Wednesday, October 7, 2009

Roads that Light Themselves

I've added a new tag to the list of keywords this blog uses (see to the right): Innovation. Instead of occasionally telling about an Israeli invention as a way of scoffing at the boycotters, I've decided to tell about them as part of what Israel is. A positive narrative, not a reacting negative one.

Here's today's offering: roads that generate electricity. Someone who knows more than I about physics and engineering told me recently that there may be a downside to this invention: vehicles traveling on such roads may find that their use of fuel is a bit higher; then again, he said, perhaps not. If the energy being harnessed by the roads is otherwise simply being lost, the new invention is pure gain. (Well, pure gain minus the cost of tampering with existing roads. You might want to buy stock in your nearby asphalt company, or in steamrollers. But not in steamrollers from Caterpillar - they're boycotted).
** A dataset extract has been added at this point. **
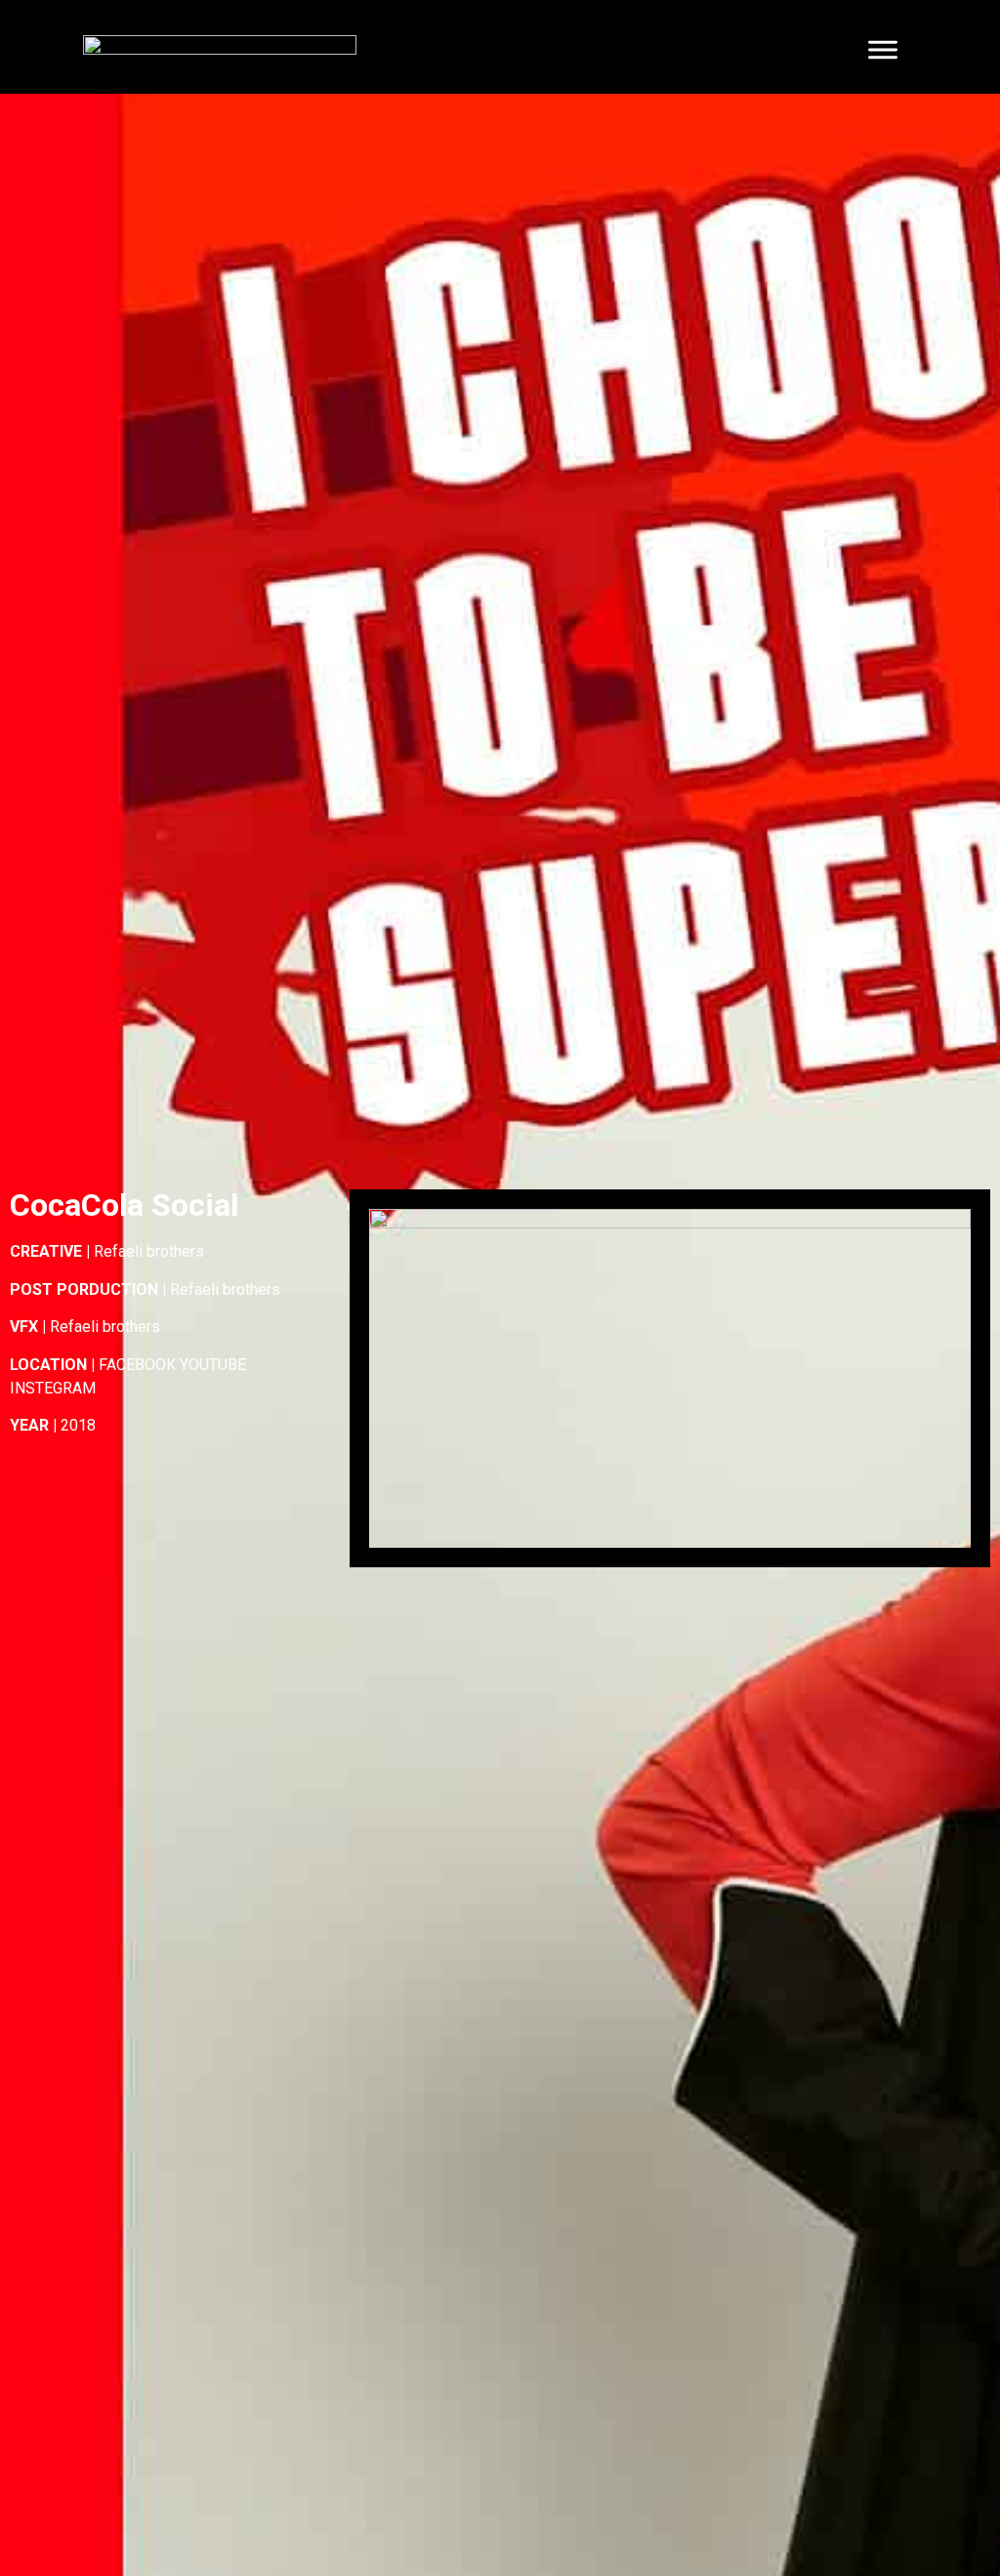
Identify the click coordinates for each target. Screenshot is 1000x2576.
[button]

Update: an Israeli chemist has just won the Nobel Prize. Ada Yonath, from the Wiezman Institute. I can't tell you what it is she got the prize for, but apparently it's something to do with antibiotics, and is part of an arc of research which is already saving lives and will save more as it gets built upon. Time to divest from the Wiezman Institute, don't you think?


Ibrahim Ibn Yusuf said...

The electricity-generating road was invented in 2005 by Leonardo Scott, an Argentinian engineer. If you have Spanish, read about it here. If you don't -- learn the relevant languages!

As for your other reflections, I think it's possible to boycott certain aspects of a country while taking advantage of it's technology. The countries that boycotted South African didn't stop performing heart transplants, a technique developed by an Afrikaner doctor at the height of Apartheid. And while Israel boycotts Wagner, it's very careful not to boycott the guided missile, a Nazi breakthrough.

Anonymous said...

Prof. Yonath won the prize for research that illuminated the structure of ribosomes, which translate DNA "code" into protein chains. This research was fundamental for many reasons.
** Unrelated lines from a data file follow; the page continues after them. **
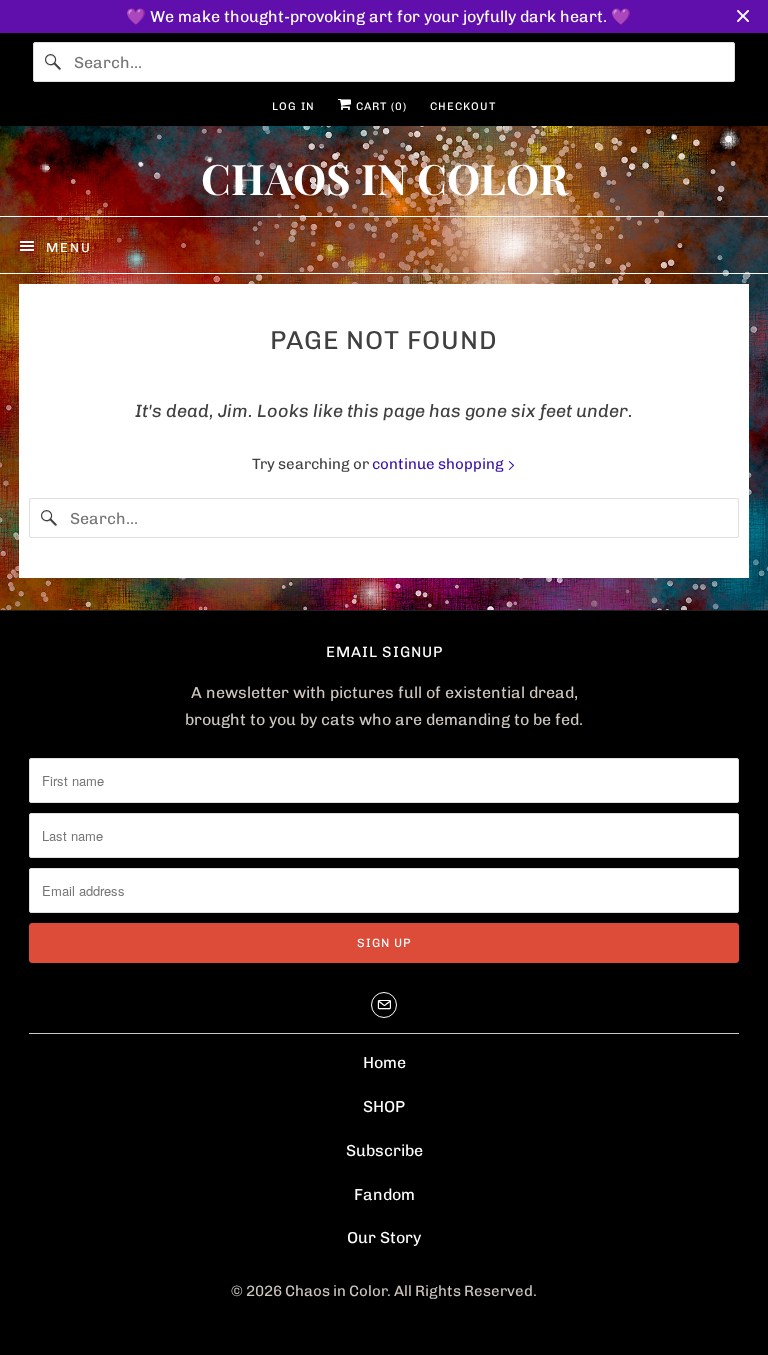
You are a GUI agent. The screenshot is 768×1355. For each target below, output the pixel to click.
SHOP (384, 1106)
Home (384, 1062)
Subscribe (384, 1150)
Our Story (384, 1237)
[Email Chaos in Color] (384, 1005)
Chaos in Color (336, 1291)
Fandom (384, 1194)
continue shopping (439, 464)
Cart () (379, 106)
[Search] (53, 62)
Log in (293, 106)
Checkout (463, 106)
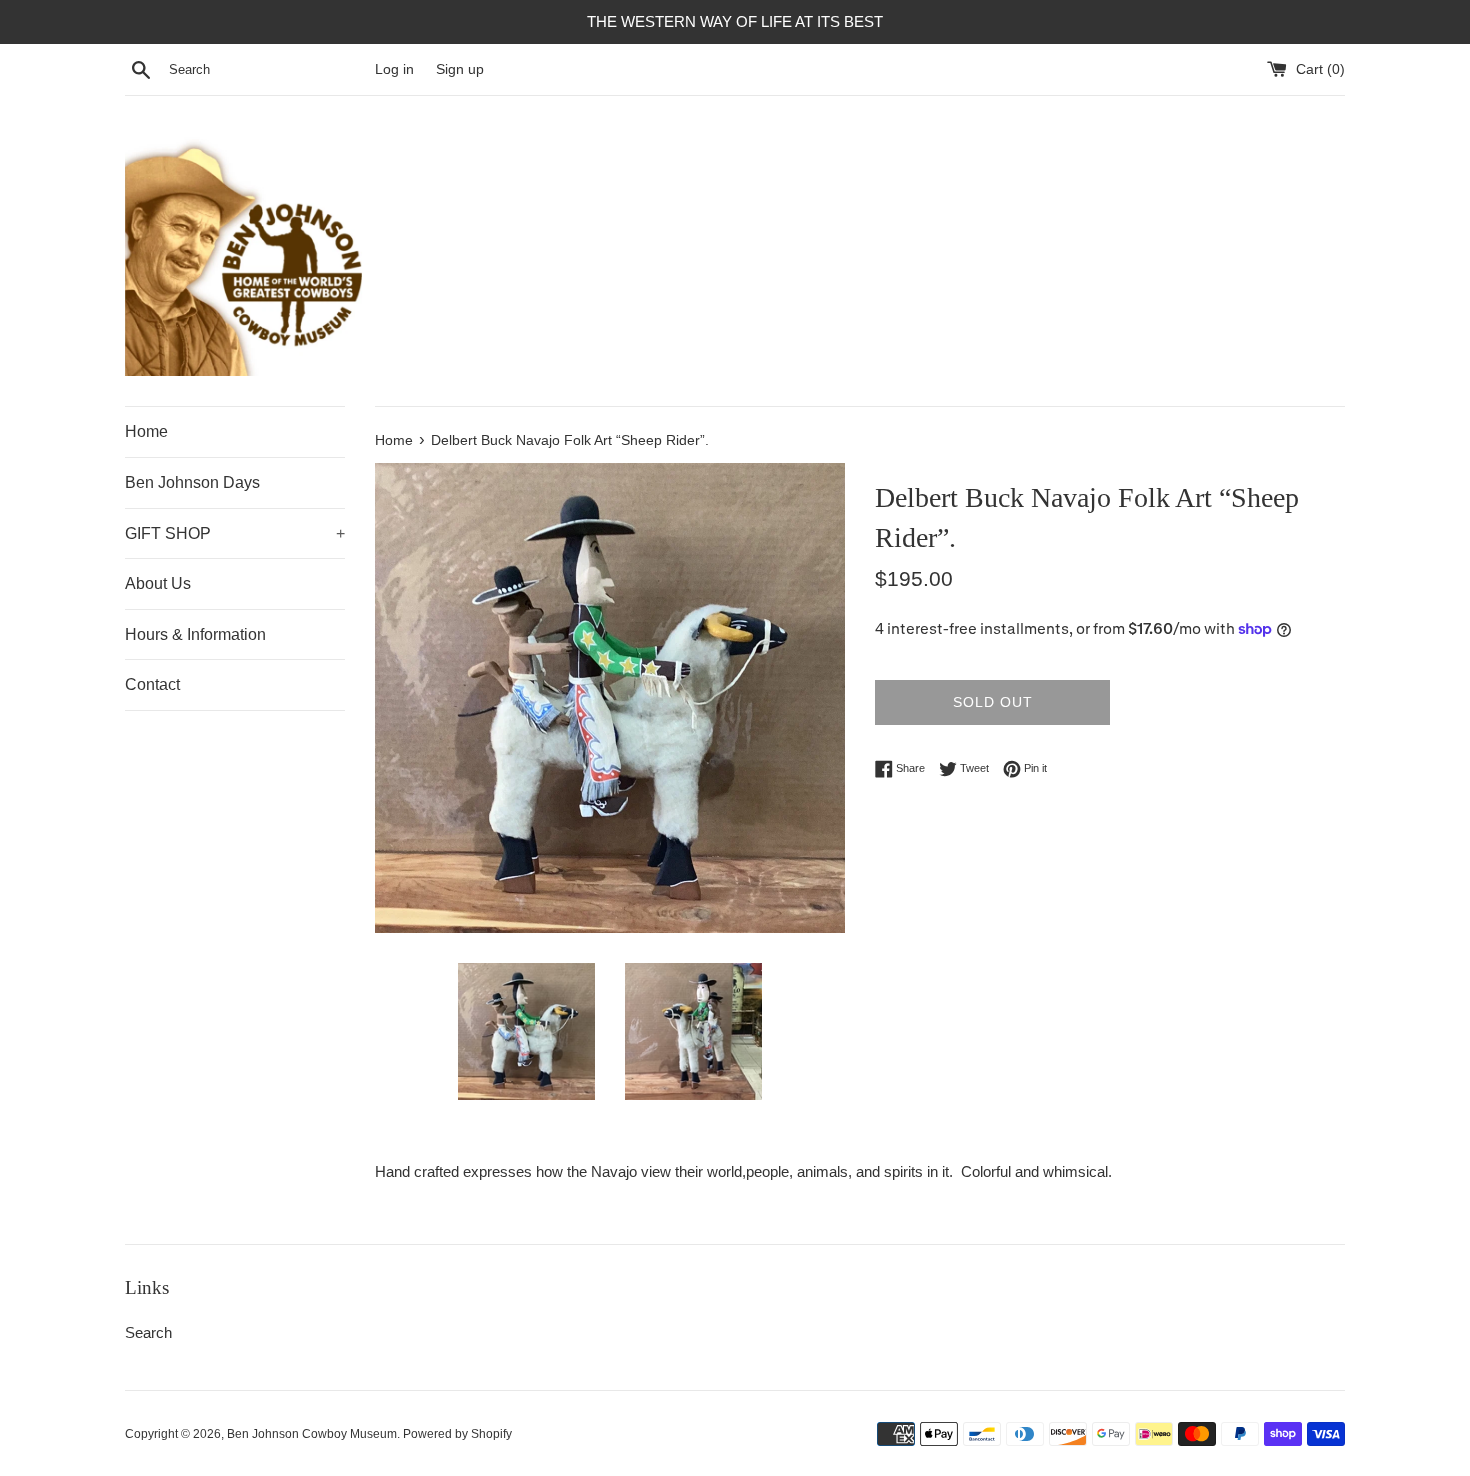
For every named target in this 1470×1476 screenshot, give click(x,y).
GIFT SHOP (235, 533)
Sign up (460, 69)
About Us (158, 583)
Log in (394, 69)
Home (146, 431)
A number of antibiotics target this process, and Yonath was able to use her new techniques to understand how these antibiotics actually work.


The Argentine invention is very different from the Israeli invention. It does not use piezoelectric materials; instead, it uses rollers to generate electricity via friction. This increases the drag on cars traveling on the road, so that they burn slightly more fuel and transfer a fraction of the resulting kinetic energy to the generators; in other words, the Argentine roller-based approach results in a net LOSS of energy, rather than recapturing energy that is currently wasted.
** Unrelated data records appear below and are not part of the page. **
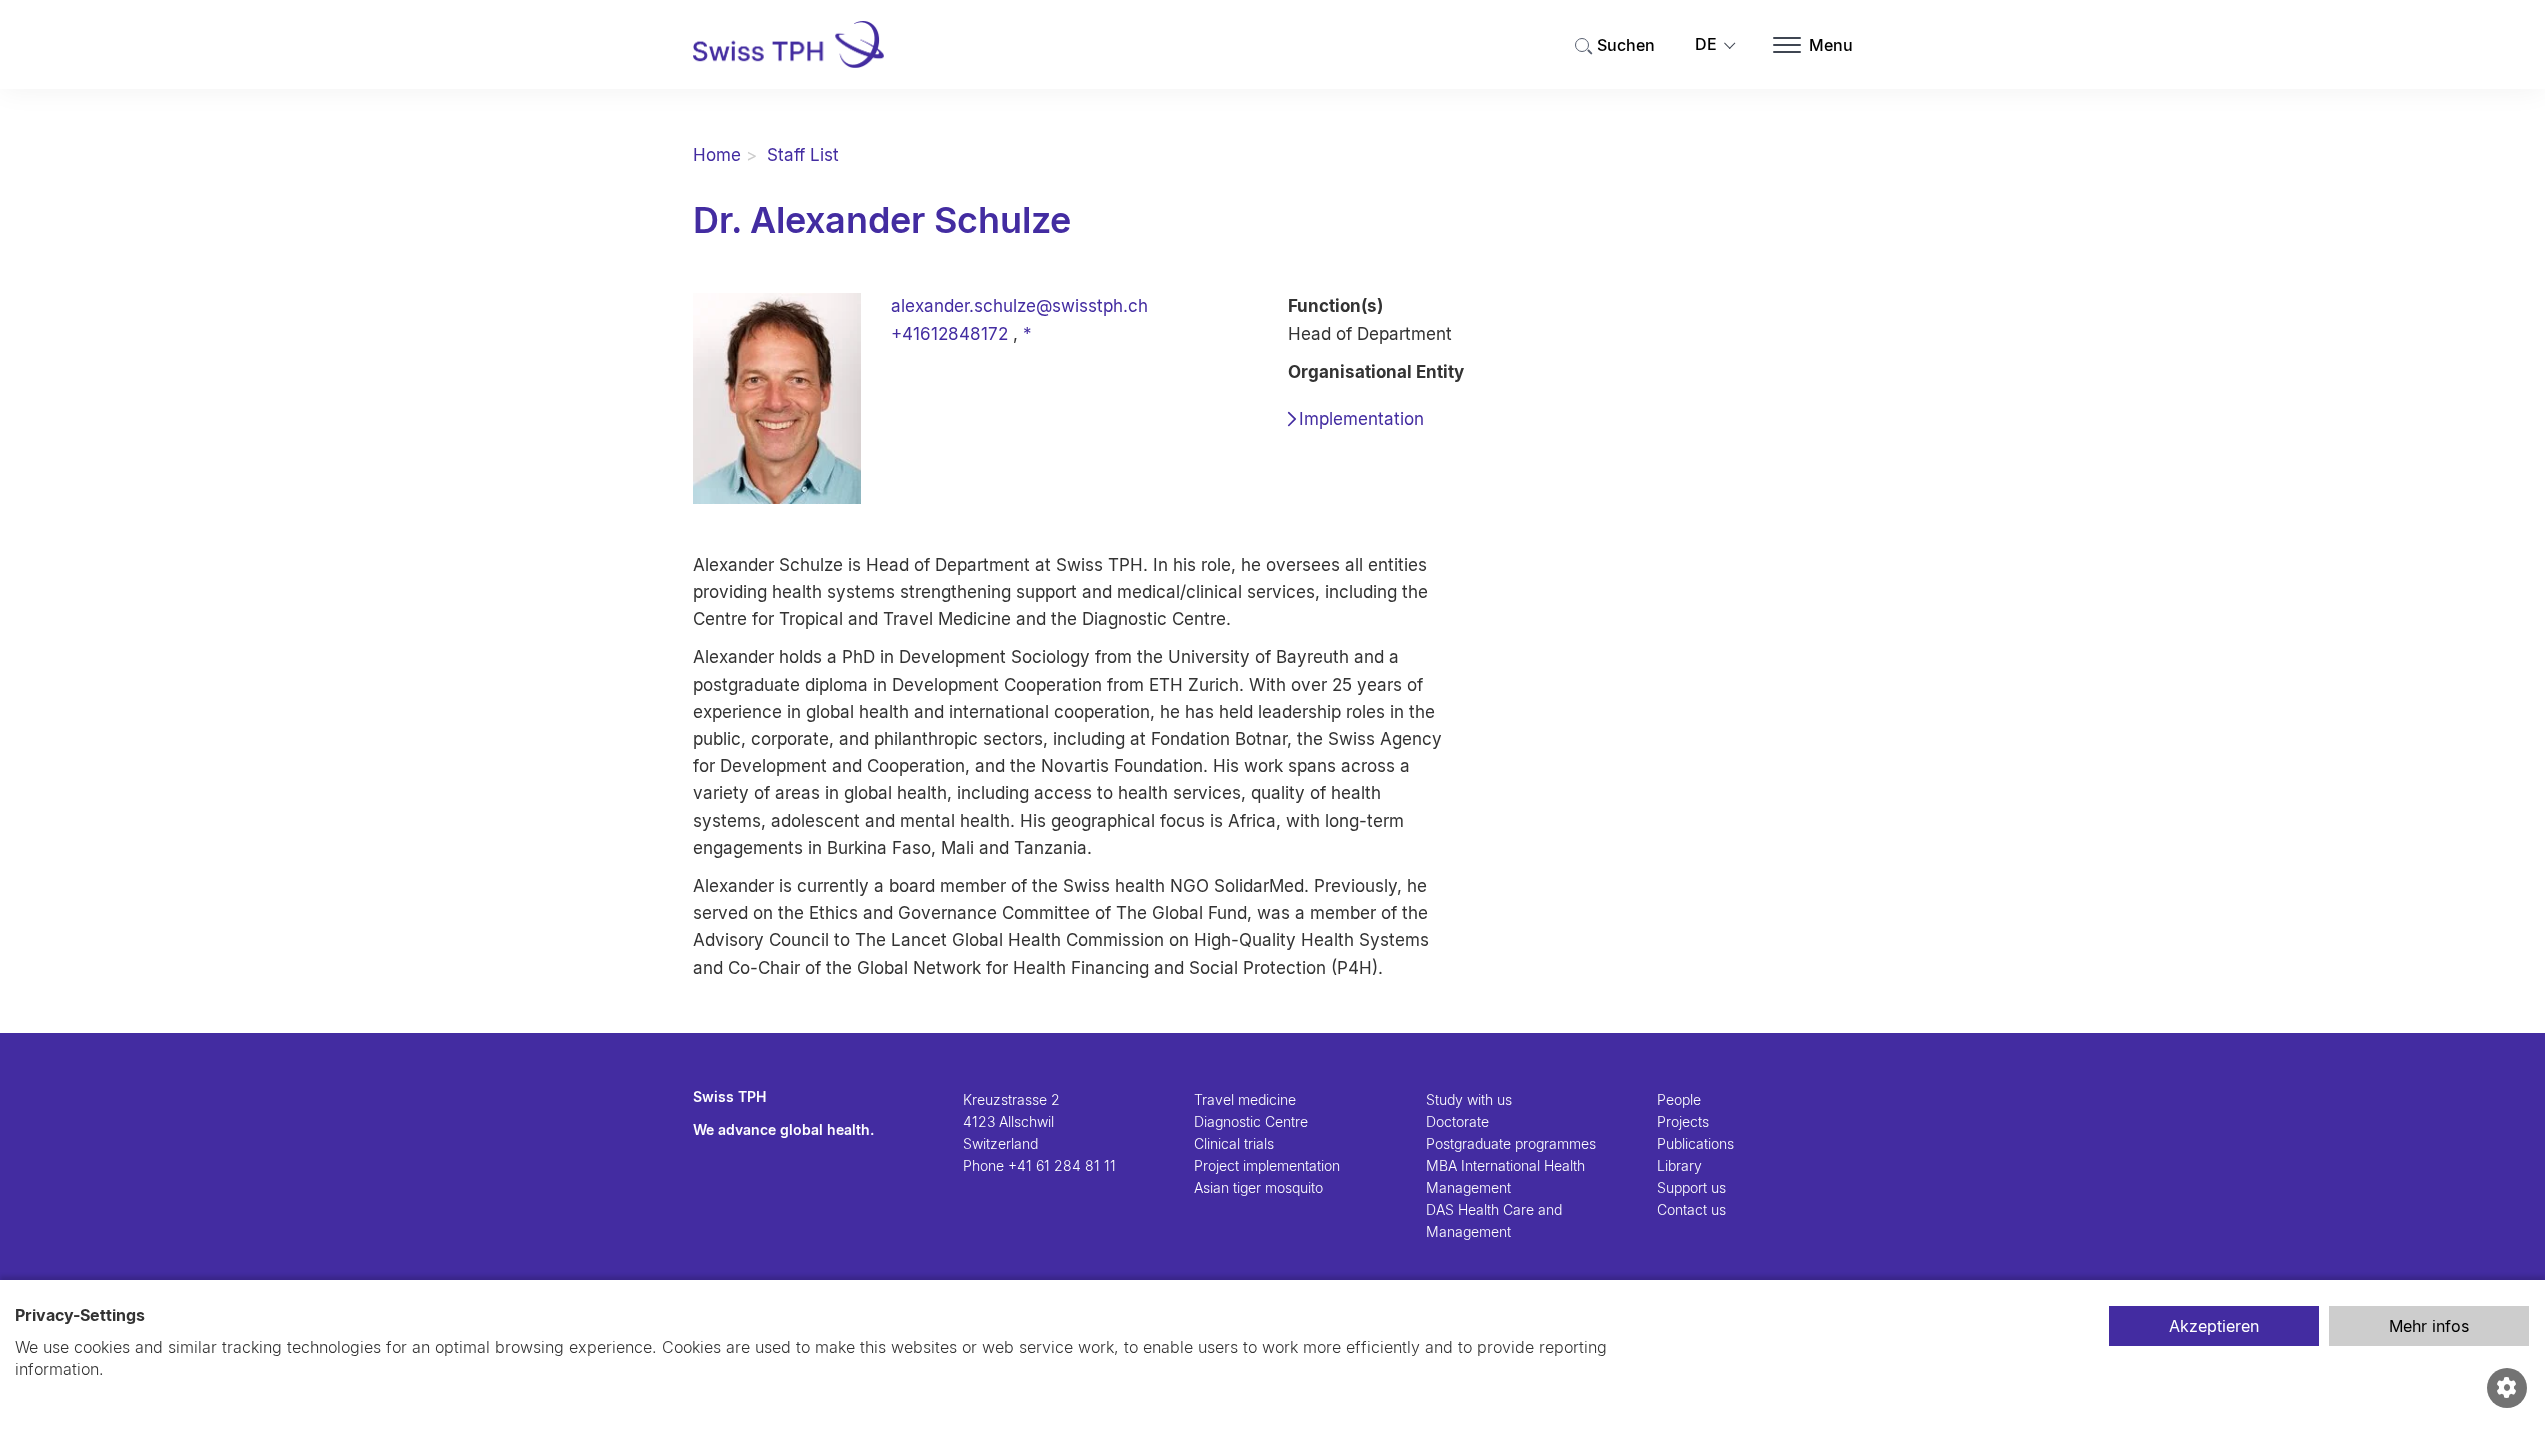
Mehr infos (2429, 1326)
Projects (1683, 1121)
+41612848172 (949, 334)
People (1679, 1099)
In contrast, the Israeli invention uses "piezoelectric" materials (materials that respond to pressure or vibrations by generating electricity).

Unlike the roller-based invention, the Israeli idea does not add new drag to vehicles. Instead, the Israeli device captures roadway vibrations that already exist today, but which currently do nothing but slowly tear the pavement apart and annoy our ears. The invention uses these existing vibrations to generate electricity.

So, Yaakov, I don't see any additional fuel costs with this invention.

I'm not sure how realistic this invention is for general purposes, because of the requirement to repave huge stretches of road and a big question mark around how one would maintain long stretches of device-laced road surface over a period of years. But I can imagine some specific locales in which such devices might be quite useful.


Ibrahim Ibn Yusuf said...

It all depends, Zvi. Maybe (and I don't know the full details, but it's a possibility) the energy transfer due to vibrations and noise is larger than that required to make the rollers roll. It all depends on design, materials, etc. We're not talking perfect surfaces here. After all, my countryman won a prize in Switzerland with his invention. It's not like it makes no sense. But agreed, the principles involved in both devices are different.

Still, it's wrong for Israel to boycott Wagner.